#### WHAT YOU HAVE TO DO
Everything from the line with "Open the CA-Protection" to the last line of the listing must be retyped exactly, both ends included, with the pictures dropped.

#### DATASET ENTRIES
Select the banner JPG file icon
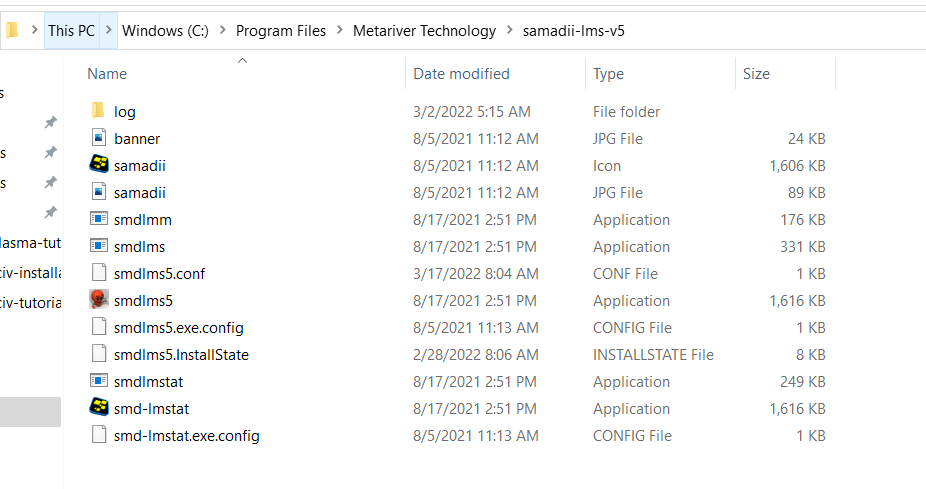 click(x=98, y=138)
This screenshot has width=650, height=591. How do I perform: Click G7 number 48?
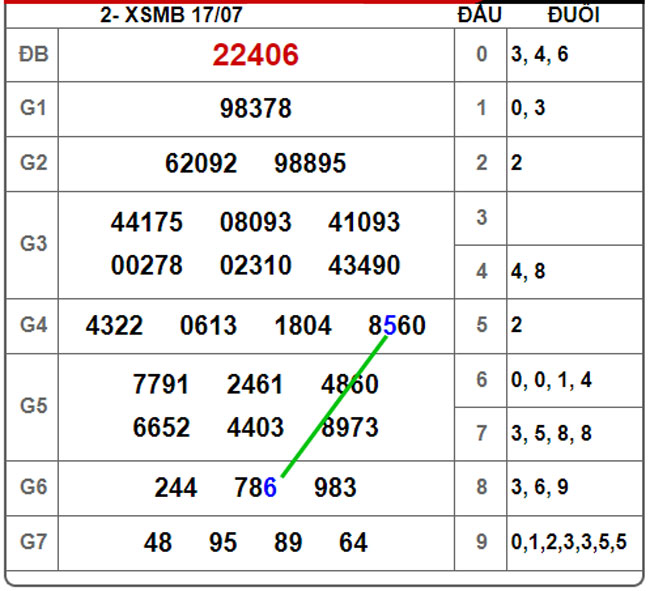158,543
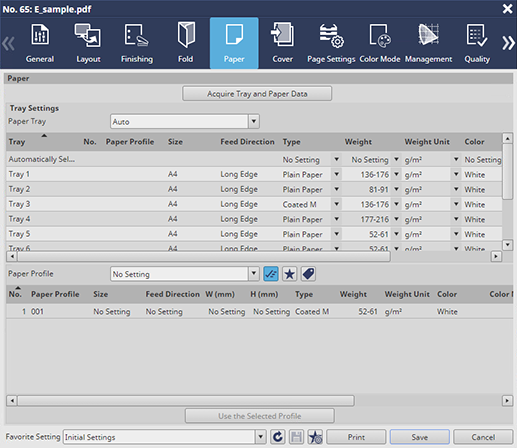Select paper profile row 001
The width and height of the screenshot is (517, 448).
point(259,312)
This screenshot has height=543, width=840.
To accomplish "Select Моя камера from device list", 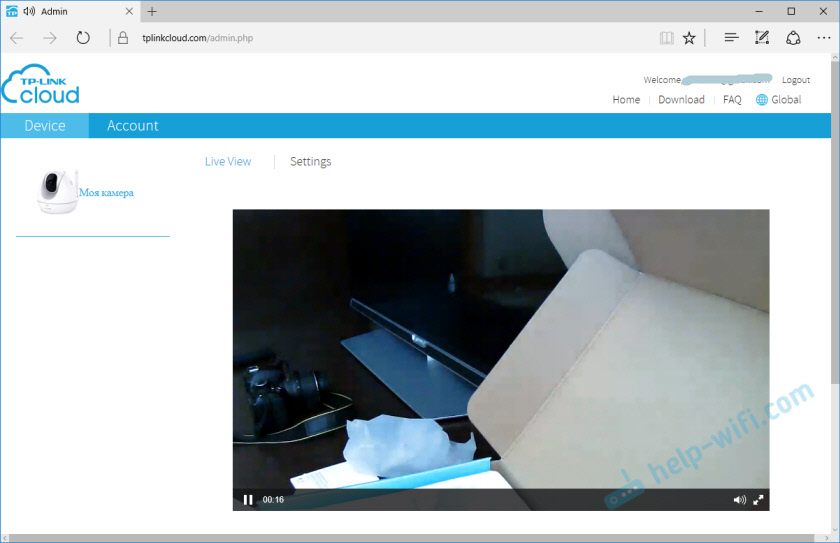I will [105, 192].
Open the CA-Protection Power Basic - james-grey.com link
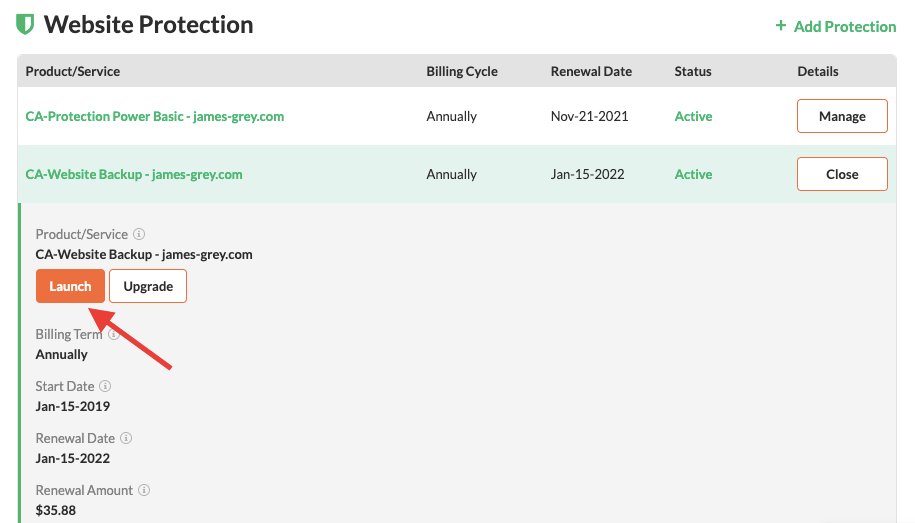The image size is (915, 523). pyautogui.click(x=155, y=116)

#### SOLUTION TO THIS EXERCISE
Open the CA-Protection Power Basic - james-grey.com link
The image size is (915, 523). pyautogui.click(x=155, y=116)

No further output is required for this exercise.